Communities of Nyahaira Village surrounding the land acquired to host a proposed oil refinery in Kabale Sub-county, Hoima District, fear that before long they will experience harsh weather changing patterns due to indiscriminate tree clearing in the area.

Under their umbrella connotation of Oil Refinery Residents Association (ORRA), the residents decry the manner in which trees were unrestrainedly cleared, exposing the area to severe future environmental changes.

During their meeting, the residents feared that coupled with fumes from the refinery chimneys once oil extraction begins, it will inexorably be environmentally disastrous through carbon emissions that will plummet from the atmosphere and equally prove tragic to human life.  

Ms Darlison Kyalisiima says leaving the land bare attracts unpredictable and inescapable weather changes in a little while; even affecting arable farming in the area, save for oil.

Sound bite: Kyalisiima on tree clearing (Runyoro/Rutooro)

The Nyahaira village chairman, Mr Emmanuel Odimu, observes that since the inception of the refinery undertakings and the current construction of Hoima International Airport, many environmental degrading activities are feasible in form of tree felling.

He cautions that this will subject communities in the surrounding areas to unhealthy conditions including austere heat.

The politician suggests to relevant government authorities to always inform from the onset any project host communities of the positive and negative effects in chorus during their sensitisation campaigns.

Mr Odimu calls for government intervention before actual realisation of the aftermath of environmental destruction adding that although local leaders advise people to plant trees, it becomes hard to effect since they have small plots of land.

Sound bite: Odimu on tree clearing (English)

Mr Christopher Opio, the ORRA General Coordinator, urges appropriate government officials to meet and teach the affected persons about the negative and positive impacts likely to come along with the project to help them employ possible solutions to the problems.

He also suggests that government departmental technocrats should advise the affected people about the tree species they should plant to absorb the fumes that will be billowing and plunging from the oil refinery chimneys and atmosphere respectively so they can sink the greenhouse gas for a healthy life and environment.

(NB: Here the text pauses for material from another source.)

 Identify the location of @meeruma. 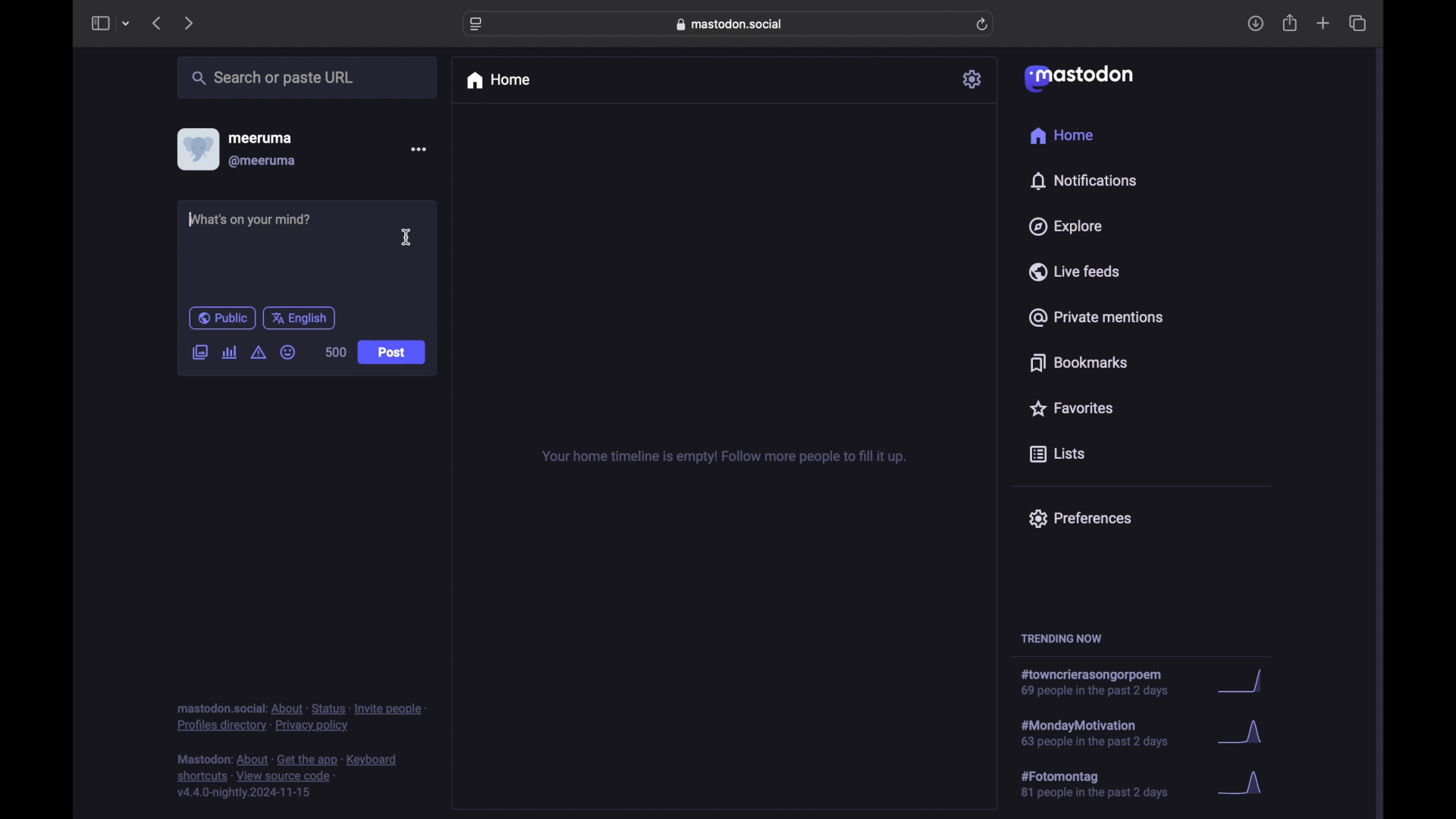
(262, 162).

Sound bite: Opiyo on government (English)
A man under ORRA emphasises a point during a meeting at Nyahaira Village in Kabaale Sub-county, Hoima District. (Photo: Gad Asaba)

To assuage environmental destruction, Mr Steven Pimundu, also resident of the area craves for government provision of tree seedlings for planting to save the environment from being affected by the resource that will bring in the petrodollar.

Sound bite: Pimundu on tree clearing (Runyoro/Rutooro)

The Petroleum Authority of Uganda (PAU) continues advising people to plant indigenous trees that absorb carbon from the atmosphere.

The advice has so far been taken up by some farmers in Hoima and the neighbouring Masindi district.

This website reported in 2020 that Ms Beatrice Ahimbisibwe, a farmer in Hoima said she developed the idea of tree farming that she started practicing in 2003 after seeing farmers earn big from carbon sales.

She revealed that she grows species like Ficus called “Omutoma” in Runyoro, prynas, tanaira and fagara recommended for carbon credits and best for carbon sequestration.

Carbon sequestration is a process in which trees, shrubs and organic matter like soil remove and store carbon from the atmosphere.

After farmers have grown indigenous trees, clients of carbon calculate the growth and storage of carbon over time to accurately depict the carbon sequestration rate of the trees.

The clients pay according to the carbon credits discovered in the trees.

Mr Peter Nyeko, a Masindi-based farmer and a member of the Hoima Tree For Global Benefit (TGB) Farmers Group says he also engages in planting trees for carbon revealing that in less than 10 years he had earned Shs3.2b from carbon sales.